CONTRATAPA
Patria
Por Sandra Russo
Desde que mi hija empezó el jardín de infantes, hace ya varios años, me llamó la atención su relación con la escarapela: le gustaba llevarla los 25 de Mayo o los 9 de Julio, le encantaba. ¿Por qué no iba a gustarle si sus maestras, que eran las que la instaban a hacerlo, festejaban sus mamarrachos, dejaban que expresara con libertad sus pensamientos, contenían sus angustias y escuchaban sus quejas? Yo me olvidaba de comprarle la escarapela: no fallaba. En cada acto escolar, ella me hacía un berrinche porque se daba cuenta de que el mío era un olvido jodido. En realidad no me olvidaba, más bien seguía ejerciendo mi rechazo abierto y declarado a los colores patrios. Nunca le hablé de patria. Nunca supe qué era.
O sí, y no me gustaba. O me daba miedo. A mí la escarapela me la habían puesto a punta de fusil en la estación de La Plata un día de 1977. Los soldados que me obligaron a prenderme la cinta celeste y blanca en la solapa lo único que hicieron, en realidad, fue confirmar algo que yo sospechaba desde mi más tierna infancia: si había una patria, era de ellos. De los soldados, de los generales. De los ricos, de los estancieros, de los ejecutivos, de las damas de beneficencia, de las directoras de colegio con bigotes, de los curas, de los obispos, de las doñas que ejercían el control de la moral en el barrio, de los sindicalistas, de los financistas, de la policía, de los punteros, de los concejales, de los que tenían palanca, de los coimeros.

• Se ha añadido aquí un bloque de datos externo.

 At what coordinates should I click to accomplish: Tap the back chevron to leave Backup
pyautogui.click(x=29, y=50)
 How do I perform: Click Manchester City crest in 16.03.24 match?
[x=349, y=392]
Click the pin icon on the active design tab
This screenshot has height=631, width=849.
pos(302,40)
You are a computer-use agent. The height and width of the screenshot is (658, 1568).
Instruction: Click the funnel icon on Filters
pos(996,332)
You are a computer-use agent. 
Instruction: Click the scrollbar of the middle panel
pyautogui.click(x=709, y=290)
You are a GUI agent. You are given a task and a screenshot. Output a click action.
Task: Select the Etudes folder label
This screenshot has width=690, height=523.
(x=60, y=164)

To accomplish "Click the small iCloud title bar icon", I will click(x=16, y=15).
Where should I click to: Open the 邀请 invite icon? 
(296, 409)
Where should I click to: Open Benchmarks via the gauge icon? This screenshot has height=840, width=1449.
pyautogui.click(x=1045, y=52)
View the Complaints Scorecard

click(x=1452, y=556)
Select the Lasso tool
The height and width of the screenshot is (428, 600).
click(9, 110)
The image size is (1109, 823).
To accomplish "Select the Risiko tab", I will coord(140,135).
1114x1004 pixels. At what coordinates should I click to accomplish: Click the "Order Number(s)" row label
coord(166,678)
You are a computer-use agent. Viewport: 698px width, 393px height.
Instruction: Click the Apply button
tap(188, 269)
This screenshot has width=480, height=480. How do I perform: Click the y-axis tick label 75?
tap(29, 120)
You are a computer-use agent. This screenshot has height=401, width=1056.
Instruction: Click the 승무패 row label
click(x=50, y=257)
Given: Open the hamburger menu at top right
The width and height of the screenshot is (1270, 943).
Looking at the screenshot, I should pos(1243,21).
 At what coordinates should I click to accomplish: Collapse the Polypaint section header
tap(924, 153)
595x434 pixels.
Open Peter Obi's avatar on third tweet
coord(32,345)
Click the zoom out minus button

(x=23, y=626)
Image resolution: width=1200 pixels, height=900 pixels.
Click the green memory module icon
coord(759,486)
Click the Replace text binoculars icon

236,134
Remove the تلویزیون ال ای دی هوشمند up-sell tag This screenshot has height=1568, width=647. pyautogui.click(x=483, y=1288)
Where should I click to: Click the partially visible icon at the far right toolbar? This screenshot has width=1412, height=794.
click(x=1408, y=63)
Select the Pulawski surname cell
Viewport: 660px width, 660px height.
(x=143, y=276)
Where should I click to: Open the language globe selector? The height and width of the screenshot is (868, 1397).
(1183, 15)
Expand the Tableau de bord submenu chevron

Los que doblamos la curva de los cuarenta no teníamos muchos motivos para amar a la patria. Incluso dicho así todavía la frase me provoca una ligera náusea. Nacer aquí o nacer allá después de todo es un accidente. ¿Por qué prestarse a la fábula de ese “nosotros” accidental? ¿Por qué abonar con sentimientos ese accidente fronterizo que a unos les hace ser brasileños y a otros chilenos, y a otros argentinos? Abonándolo es como gente sensata, incluso buena gente, se vuelve absurdamente irracional y canta, según me indica la memoria, “el que no salta es un holandés”, o peor aún “los argentinos somos derechos y humanos”.
Cada vez que me olvidaba de comprarle a mi hija la escarapela, cada vez que ante su berrinche tenía que ir corriendo al kiosco a conseguírsela, me venía a la mente ese vil ser nacional con el que a mi generación le habían ametrallado la cabeza. Ese ser nacional también era un corral, el primero de todos: era libre cuando lo de la “laica o libre”, era antidivorcista, era antiabortista, era anticomunista, era el Gordo Porcel contando chistes verdes, eran Neustadt y Grondona editorializando la dictadura, eran los folkloristas que querían prohibir la música en inglés, eran los canas que “arreglaban”. Aquel ser nacional era frígido e impotente. Era presuntamente asexuado. Pero era perverso en el peor de los sentidos: su goce era reprimir el goce de los otros. Imágenes: primero era la Bristol y la foto con los leones de la Rambla y su discurso sobre lo lindo que es la familia unida, y después fue Punta del Este con las fiestas de los Macri, y su discurso sobre qué divertido es ser millonario. Todo era ajeno, era terriblemente ajeno. Pero era más que ajeno: era siniestro, porque agitando los valores occidentales y cristianos de aquel ser nacional fue que consecutivamente se fueron cometiendo los crímenes más impiadosos.
Hoy, pese a las metáforas a las que parece cada día más inclinado López Murphy, tengo la sensación de que ese viejo ser nacional está muerto. Creo que murió lentamente, mientras nosotros envejecíamos o por lo menos dejábamos de ser jóvenes revoltosos. Creo que comenzó a agonizar sin quenos diéramos cuenta y sin que le llegásemos a asestar ninguna cuchillada. Murió de ruin, de mentiroso. Murió de pacato, de soez. Murió atragantado con los billetes que permitió ganar oscuramente a algunos y con el hueco en el estómago que les impuso a millones.
Hoy, cuando todo está dado vuelta y la realidad sobrepasa las especulaciones de izquierda y de derecha, cuando es necesario también olvidar esas categorías para repensar la historia que se está escribiendo, tengo la sensación de que los argentinos hemos logrado salir por nuestros propios medios y dolores de aquel viejo corral. Junto a la práctica política tal como la conocimos cae, estruendoso, ese cerco mental en el que crecimos a gusto o a disgusto, esos valores agrios que inventaron para este país quienes fueron sus dueños. Si eso sucede, a lo mejor en el futuro nuestros hijos podrán hablar de patria. Y qué regalo les haremos si hasta pueden tenerla.